School Campaign in Athens 2024

The FORTH team performed the first comprehensive air quality monitoring SynAir-G campaign inside and outside the 8th Elementary School of Zografou in Athens from January 25 to February 17, 2024.

The main objectives of the campaign were to:

  • Monitor gas and particulate air pollutants inside a classroom with state-of-the-art continuous instruments and low-cost sensors.
  • Monitor the air outside the school with the same sets of instruments.
  • Develop appropriate calibration approaches for the low-cost sensors for a typical classroom using machine learning algorithms.
  • Characterize the volatile organic compounds in the classroom continuously using high mass resolution proton-transfer time-of-flight mass spectrometry (PTR-ToF/MS).
  • Quantify the sources of air pollutants in the studied classroom.
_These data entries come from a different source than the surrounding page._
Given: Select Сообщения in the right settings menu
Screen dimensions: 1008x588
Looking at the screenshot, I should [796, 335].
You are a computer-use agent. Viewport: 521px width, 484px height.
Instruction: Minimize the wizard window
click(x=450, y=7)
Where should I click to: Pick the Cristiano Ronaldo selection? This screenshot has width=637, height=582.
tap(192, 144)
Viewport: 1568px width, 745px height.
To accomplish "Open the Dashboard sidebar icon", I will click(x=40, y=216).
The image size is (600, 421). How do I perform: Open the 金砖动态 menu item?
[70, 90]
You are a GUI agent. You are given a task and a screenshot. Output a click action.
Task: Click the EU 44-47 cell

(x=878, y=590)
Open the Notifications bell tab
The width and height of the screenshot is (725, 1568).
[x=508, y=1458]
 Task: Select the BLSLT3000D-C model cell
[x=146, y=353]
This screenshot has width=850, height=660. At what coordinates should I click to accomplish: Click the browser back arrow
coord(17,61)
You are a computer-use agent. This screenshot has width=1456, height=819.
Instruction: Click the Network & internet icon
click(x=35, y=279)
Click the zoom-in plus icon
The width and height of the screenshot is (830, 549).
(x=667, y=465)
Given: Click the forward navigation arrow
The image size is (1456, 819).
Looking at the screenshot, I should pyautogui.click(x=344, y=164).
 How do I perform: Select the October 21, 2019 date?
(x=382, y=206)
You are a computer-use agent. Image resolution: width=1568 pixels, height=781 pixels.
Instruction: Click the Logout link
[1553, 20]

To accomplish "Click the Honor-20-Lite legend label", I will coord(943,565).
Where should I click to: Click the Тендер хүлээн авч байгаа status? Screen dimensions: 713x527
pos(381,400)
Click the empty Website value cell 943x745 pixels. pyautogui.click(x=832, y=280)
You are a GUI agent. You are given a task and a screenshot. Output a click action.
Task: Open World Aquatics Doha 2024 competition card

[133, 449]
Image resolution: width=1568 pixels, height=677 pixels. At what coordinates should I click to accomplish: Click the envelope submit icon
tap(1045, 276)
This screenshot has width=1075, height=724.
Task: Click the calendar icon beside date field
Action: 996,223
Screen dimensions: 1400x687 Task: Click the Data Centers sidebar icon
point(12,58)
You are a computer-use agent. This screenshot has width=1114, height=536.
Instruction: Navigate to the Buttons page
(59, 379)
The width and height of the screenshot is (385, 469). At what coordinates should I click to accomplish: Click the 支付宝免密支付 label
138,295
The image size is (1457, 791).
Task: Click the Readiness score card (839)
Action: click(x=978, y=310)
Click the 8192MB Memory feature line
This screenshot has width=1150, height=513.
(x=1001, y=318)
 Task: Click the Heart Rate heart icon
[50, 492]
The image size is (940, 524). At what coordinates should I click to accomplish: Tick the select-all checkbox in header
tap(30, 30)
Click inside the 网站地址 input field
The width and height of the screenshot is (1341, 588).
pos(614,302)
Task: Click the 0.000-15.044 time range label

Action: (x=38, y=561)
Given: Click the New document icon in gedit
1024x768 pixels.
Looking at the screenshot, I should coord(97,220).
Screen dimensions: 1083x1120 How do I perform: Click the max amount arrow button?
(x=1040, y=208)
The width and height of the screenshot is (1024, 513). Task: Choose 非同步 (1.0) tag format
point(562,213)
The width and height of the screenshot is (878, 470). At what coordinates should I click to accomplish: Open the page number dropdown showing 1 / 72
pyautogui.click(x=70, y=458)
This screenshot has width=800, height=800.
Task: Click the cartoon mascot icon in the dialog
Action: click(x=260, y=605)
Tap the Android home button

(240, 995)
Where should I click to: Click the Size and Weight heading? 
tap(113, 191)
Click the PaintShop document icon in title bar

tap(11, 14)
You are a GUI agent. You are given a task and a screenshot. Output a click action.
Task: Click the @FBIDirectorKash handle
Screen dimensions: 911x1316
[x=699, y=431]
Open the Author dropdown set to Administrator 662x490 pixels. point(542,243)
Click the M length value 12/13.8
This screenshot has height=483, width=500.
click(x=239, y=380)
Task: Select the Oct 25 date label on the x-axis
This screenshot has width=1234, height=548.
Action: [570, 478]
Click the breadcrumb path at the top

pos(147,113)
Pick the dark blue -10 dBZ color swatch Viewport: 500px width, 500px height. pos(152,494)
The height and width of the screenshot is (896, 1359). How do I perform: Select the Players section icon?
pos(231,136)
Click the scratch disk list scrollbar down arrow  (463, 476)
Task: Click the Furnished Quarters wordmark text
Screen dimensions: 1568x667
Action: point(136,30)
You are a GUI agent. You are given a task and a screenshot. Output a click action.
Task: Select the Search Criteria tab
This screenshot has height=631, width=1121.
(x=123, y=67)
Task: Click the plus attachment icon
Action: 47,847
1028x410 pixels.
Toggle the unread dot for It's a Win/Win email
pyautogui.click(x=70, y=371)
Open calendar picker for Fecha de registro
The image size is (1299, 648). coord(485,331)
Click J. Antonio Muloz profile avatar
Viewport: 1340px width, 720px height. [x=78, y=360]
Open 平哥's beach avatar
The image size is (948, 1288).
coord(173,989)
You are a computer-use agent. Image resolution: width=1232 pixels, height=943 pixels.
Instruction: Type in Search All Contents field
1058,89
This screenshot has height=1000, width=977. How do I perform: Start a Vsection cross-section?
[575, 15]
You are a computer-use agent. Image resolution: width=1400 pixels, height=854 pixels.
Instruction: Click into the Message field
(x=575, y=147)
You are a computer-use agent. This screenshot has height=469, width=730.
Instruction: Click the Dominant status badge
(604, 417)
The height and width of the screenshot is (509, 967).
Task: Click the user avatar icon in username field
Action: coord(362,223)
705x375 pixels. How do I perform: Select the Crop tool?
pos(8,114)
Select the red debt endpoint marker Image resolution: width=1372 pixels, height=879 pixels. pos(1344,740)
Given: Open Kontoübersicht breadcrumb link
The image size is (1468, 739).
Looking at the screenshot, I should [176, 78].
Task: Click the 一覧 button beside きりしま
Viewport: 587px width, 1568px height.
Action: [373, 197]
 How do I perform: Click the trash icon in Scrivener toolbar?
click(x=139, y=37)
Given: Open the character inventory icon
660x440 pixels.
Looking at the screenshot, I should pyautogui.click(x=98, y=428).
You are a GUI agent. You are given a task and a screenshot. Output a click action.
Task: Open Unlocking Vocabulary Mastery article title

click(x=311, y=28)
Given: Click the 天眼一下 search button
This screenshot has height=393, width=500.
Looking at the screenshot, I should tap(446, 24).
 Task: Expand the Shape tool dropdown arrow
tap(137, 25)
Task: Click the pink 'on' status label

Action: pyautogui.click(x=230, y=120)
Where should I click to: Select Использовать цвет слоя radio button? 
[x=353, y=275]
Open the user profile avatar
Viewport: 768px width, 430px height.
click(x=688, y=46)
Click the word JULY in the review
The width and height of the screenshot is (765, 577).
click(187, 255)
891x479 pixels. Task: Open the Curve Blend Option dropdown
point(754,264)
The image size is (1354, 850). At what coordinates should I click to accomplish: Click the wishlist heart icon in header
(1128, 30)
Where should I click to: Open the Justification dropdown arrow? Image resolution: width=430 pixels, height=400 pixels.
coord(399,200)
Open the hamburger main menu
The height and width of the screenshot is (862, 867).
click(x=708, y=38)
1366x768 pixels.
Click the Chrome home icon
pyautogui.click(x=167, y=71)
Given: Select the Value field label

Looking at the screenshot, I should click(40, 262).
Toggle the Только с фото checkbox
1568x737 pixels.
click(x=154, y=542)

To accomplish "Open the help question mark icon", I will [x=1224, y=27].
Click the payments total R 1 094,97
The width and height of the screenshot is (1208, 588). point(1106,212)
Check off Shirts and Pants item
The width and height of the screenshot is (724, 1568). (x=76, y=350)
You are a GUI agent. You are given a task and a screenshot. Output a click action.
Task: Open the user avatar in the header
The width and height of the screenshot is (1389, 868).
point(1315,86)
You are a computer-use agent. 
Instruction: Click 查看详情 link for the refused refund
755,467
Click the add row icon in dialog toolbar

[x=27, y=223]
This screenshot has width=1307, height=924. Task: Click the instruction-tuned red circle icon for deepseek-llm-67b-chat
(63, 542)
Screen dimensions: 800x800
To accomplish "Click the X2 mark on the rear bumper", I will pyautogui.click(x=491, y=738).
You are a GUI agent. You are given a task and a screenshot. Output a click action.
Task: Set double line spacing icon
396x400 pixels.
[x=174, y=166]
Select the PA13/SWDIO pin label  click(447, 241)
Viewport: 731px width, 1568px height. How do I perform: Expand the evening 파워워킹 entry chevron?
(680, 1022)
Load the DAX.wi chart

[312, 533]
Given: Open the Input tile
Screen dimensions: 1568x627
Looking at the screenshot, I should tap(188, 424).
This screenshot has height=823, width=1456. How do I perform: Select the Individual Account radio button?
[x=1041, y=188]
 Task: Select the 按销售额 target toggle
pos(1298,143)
The study combined low-cost sensor measurements (the FORTH ENSENSIA system) alongside high-end instrumentation. The ENSENSIA box includes electrochemical sensors measuring CO2, CO, NOx, O3, SO2, PM2.5, total VOCs, HCHO, temperature and relative humidity. The high-end instrumentation included several monitors for CO2, CO, NOx, O3, SO2, an aethalometer for black carbon, a Scanning Mobility Particle Sizer for particle size distributions and the PTR-ToF/MS for continuous measurements of individual volatile organic compounds.

The monitoring equipment included 5 ENSENSIA low-cost sensor systems, 2 placed inside the classroom and 3 outdoors. The high-end instrumentation was inside the FORTH mobile lab, which was parked outside the school but near the classroom. An automatic valve mechanism was used to interchange between indoor and outdoor measurements for the high-end instrumentation every 20 min.

The results of the measurements are currently analyzed by the FORTH team.

Image 1: Photo of the FORTH mobile laboratory parked outside the school. The blue ENSENSIA low-cost air quality system can also be seen.

Image 2: Photo of some of the instruments inside the FORTH mobile laboratory during the measurements.

Image 3: Photo of the classroom in which the measurements took place after hours. The blue ENSENSIA monitoring system can be seen on top of the bookshelf.